# Never surrender and enjoy!



## misstralala (Aug 1, 2016)

Hi everyone. 
I wonder I would like to have a thread and journal for my horse just arriving in US. He is 11 years-old.

From start, I got him when he was 2-years-old, never manipulated by humans. Even worst: When I visited him for the first time, he was really cute, but when he came to home he was truly dangerous and aggressive! 
Roméo is a really smart horse, but when he feels assaulted, even a little bit, he becomes very aggressive: he weight 500kg (~ 1100 lb) and he knows it! 

By the way, when he arrived, I started him. In the end, he was so nice when riding, but so mean when we were by feet in his field! He was with another horse, a cute mare, but he clearly was the dominant. 
I had some problems with him, because he is really fine and reactive, but I resolved all of them by myself, even if I had a "mentor" (my mom's trainer who came only once, the first riding lesson...). Riding him has always been a pleasure, but his ground personality was extreme. 
How many times I heard "you should sell him, he is too dangerous, no-one would like to have a horse like that, he will go to the butchery..."... ? I don't know.

But perseverance and love permitted to introduce him today as a cute horse! Still a horse, but very secured in trails (we do most of the time trail riding!) and no more aggressive for "nothing". We do long-reins, western leisure, some games, I also enjoy riding bareback.

INFORMATION PROVIDED:
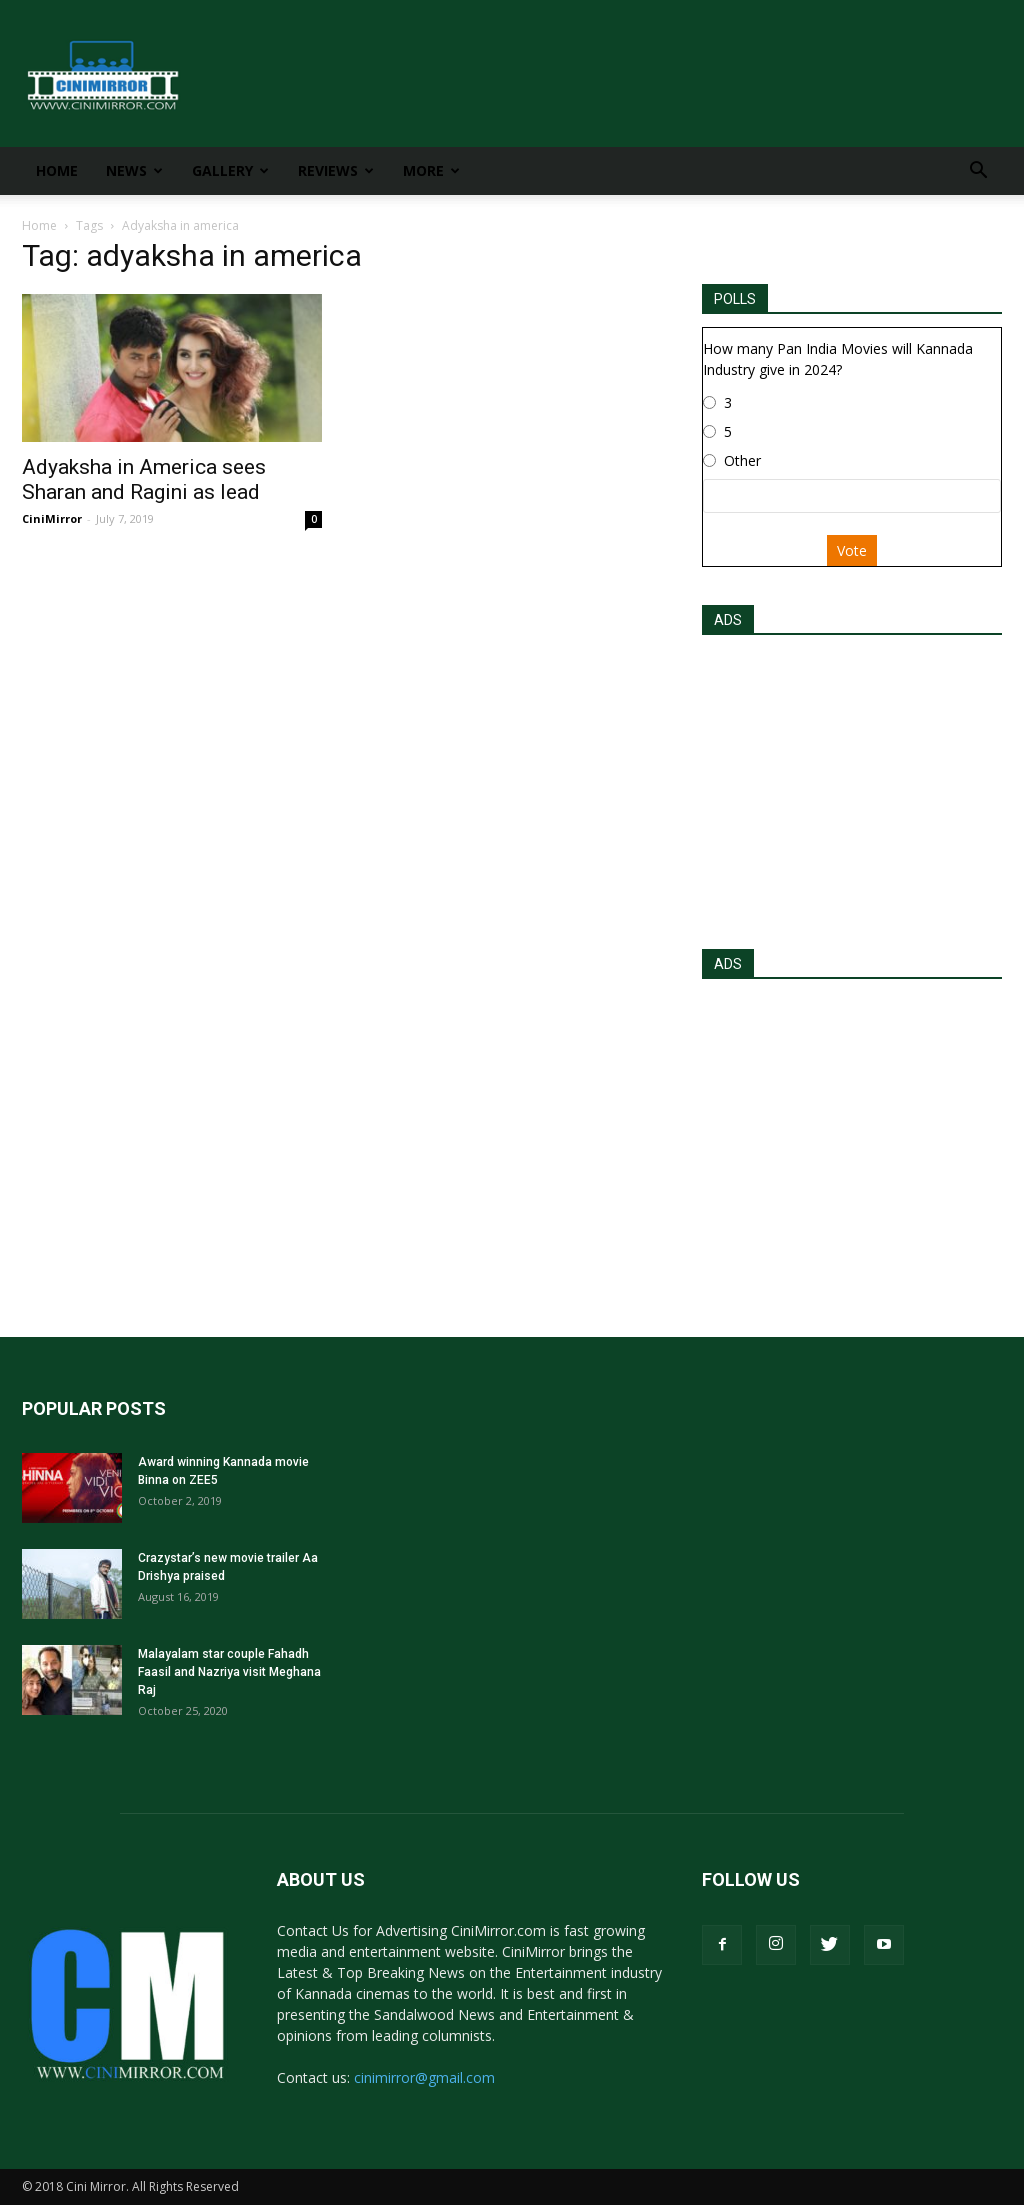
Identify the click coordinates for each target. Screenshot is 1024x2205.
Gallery (230, 170)
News (134, 170)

PROBLEM:
Please answer these from the horse post:
1. How old was Roméo when the writer got him?
2. How much does he weigh?
3. What kind of riding do the writer and Roméo do most of the time?
The lines come from a different source than the horse post.

FINAL ANSWER:
1. Two years old.
2. 500 kg (about 1100 lb).
3. Trail riding.